Why the airport security breach doesn’t matter

So according to a piece in this month’s Atlantic Monthly, a magazine writer named Jeffrey Goldberg approached security at Minneapolis-St. Paul International Airport in order to fly to Washington, D.C., having splashed water on his face to make it appear he was sweating nervously, wearing a coat in summer and an Osama bin Laden shirt, and claiming to have lost his photo ID. Oh, and he had a fake boarding pass. After a conversation with a security supervisor, he was allowed to pass (he doesn’t say whether he was allowed to board). Are you scared? I’m not. I’m embarrassed–for my profession. For this incident says more about magazines than it does about terror in the skies.

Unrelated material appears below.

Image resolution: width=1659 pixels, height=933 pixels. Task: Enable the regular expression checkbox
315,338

It’s a typical “magazine story,” meaning it has little basis in reality beyond its own sensations and narrative–the kind of concoction A.J. Jacobs has made a career out of over at Esquire, following Old Testament Biblical laws for a year, for instance, and writing up the hilarious, if predictable, result. More typically, you might take a celebrity bowling or rock climbing as an angle on a profile. It’s a made-up scenario that hopefully yields some interesting details and depends on the inventiveness and observational skill of the writer to make it sing. It’s a quest, and I can’t say many bad things about quest stories because I kind of like doing them. In this case, Goldberg’s criteria for a quest to test airport security was based less on a real-life terrorist approach and more on DIY ridiculousness.

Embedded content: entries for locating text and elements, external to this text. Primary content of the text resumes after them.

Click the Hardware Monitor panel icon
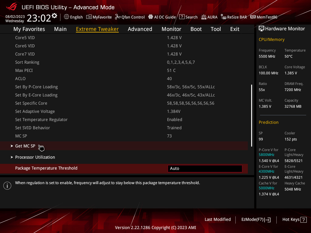The height and width of the screenshot is (233, 311). pos(261,29)
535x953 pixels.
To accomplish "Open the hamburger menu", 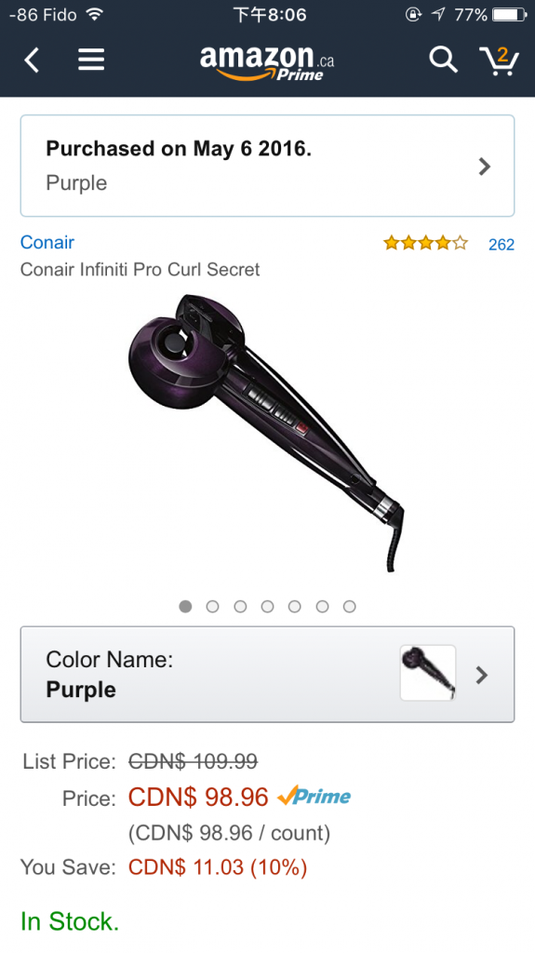I will (x=91, y=60).
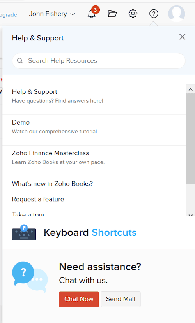Open the notifications bell icon
Image resolution: width=195 pixels, height=323 pixels.
point(92,14)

It’s also possible he picked the wrong airport–half the things he’s astounded at can be explained simply by Minnesotans’ live-and-let-live attitude. He may appear to be a fish out of water, but here that gets you bemusement, not an arrest. He’s surprised, for instance, that his act of ripping up fake boarding passes in the men’s bathroom didn’t yield a testosterone-fueled, Bruce Willis-style vigilante confrontation from the restroom crowd. I doubt that would happen anywhere outside the movies, but least of all here–most of his fellow travelers probably averted their eyes, or assumed he had a good reason to rip things up; his mistress called, the flight’s off. What foreboding sign is the act of ripping up boarding passes supposed to indicate anyway? Maybe the boarding passes were so obviously fake, people thought he was nuts. If he’d been trying to fashion a knife, as he suggests earlier that a smart terrorist would do, someone might actually have looked up from their shoes. Here, we’re not going to stop you from making a fool of yourself; you’re on your own. And the coat in summer–hell, that’s not a red flag in Minnesota, that’s normal.

In the end, Goldberg doesn’t end up proving his theory at all, which is that airport security isn’t up to nabbing smart terrorists just the stupid ones. He acts like he thinks a stupid one might–and still doesn’t get caught. (Did his fake boarding pass ultimately allowed him to board? That’s where they actually scan the thing.) So…he’s not thinking like most terrorists, he doesn’t look like most terrorists, and he’s surprised no one cares? The only thing Goldberg has really proved is that Twin Citians still don’t give a damn about goofy New Yorkers.